Den Muezzin verschlafen

Im Türkeiurlaub kennt man es: morgens sehr früh krächzt ein Tonbandgerät und es erschallt: “Allaaaaah” und einige andere unverständliche Worte. Aufregend und neu und irgendwie auch exotisch.

In unserer Kreuzberger WG war eine andere Lärmbelästigung Thema: nebenan hatten wir eine Kirche und einige Mitbewohnende beklagten sich über die Lautstärke. Man könne ja mal schauen, wie laut die Kirche sei, schlug eine Mitbewohnende vor. Eine Lärmmessung, und wenn es zu viele Dezibel seien, dann müsse die Kirche einlenken und das Geläut leiser durchführen.

Eine übertriebene Religionskritik. Religionen nützen und schaden. Wenn eine Religion eine Institution bei sich hat, dann ist sie herrschend, kontrolliert ihre Mitglieder und reproduziert zumeist patriarchale Verhältnisse. Auf der anderen Seite schaffen Religionen Ordnung und geben ihren Mitgliedern Halt in schweren Zeiten. Wer weiß, dass Gott einen stets auf seinen Wegen beschützt, fürchtet sich nicht und schreitet voran, auch wenn der Sandsturm hart brennt.

Ich habe daher nichts gegen den Muezzin, ich wünsche mir sogar, dass die Muslime ihre Gotteshäuser in die Stadtzentren bauen dürfen und nicht, wie so oft in Deutschland, auf Parkplätze und neben Schnellstraßen. Gleiches Recht für alle.
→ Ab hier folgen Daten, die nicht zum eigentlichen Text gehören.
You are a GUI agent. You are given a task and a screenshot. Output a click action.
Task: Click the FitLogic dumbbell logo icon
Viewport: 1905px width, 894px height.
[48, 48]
Durch das durch Adolf Hitler zustande gekommene Konkordat ist die katholische Kirche in Deutschland im Vorteil und das wird sich auch nicht ändern, denn es wird kein neues Konkordat geben, und so wird aus dem Hitler-Konkordat auch nicht ausgetreten. Es regelt unter anderem den Einzug der Kirchensteuer, die Bezahlung der Bischöfe durch Steuergelder und die Existenz chistlicher Kindergärten und Schulen. Ich bin froh, aus dem katholischen Gottesstaat NRW weggezogen zu sein, in dem einige schon seit 50 Jahren gegen christliche Kindergärten kämpfen und sich seitdem nichts Substanzielles geändert hat.

Hier bei uns im Norden regiert Luther, der seine eigenen Probleme hatte, vor allem mit den Juden.

So will ich, ganz im Sinne der Ringparabel, an den Religionen nicht rütteln, denn sie sind alle eines. Ich akzeptiere, dass Menschen hier ihr Heil suchen, so wie andere ihr Heil in Drogen, im Yoga oder in der Psychotherapie suchen. Gottlosigkeit schafft ihre ganz eigenen Probleme, die Menschen vertrauen nicht, sie werden gleichsam schizophren und füllen die Leere in ihrer Seele mit anderen, nicht immer besseren Inhalten.

Den Muezzin hört man übrigens nach kurzer Zeit nicht mehr. Man kann ihn schlicht vergessen. Schon nach drei Tagen habe ich ihn in der Türkei überschlafen – und so soll es auch den Menschen in Köln gehen. Es ist nur ein Tonband. Allaaaaahhh… *krk krk* Tonband aus.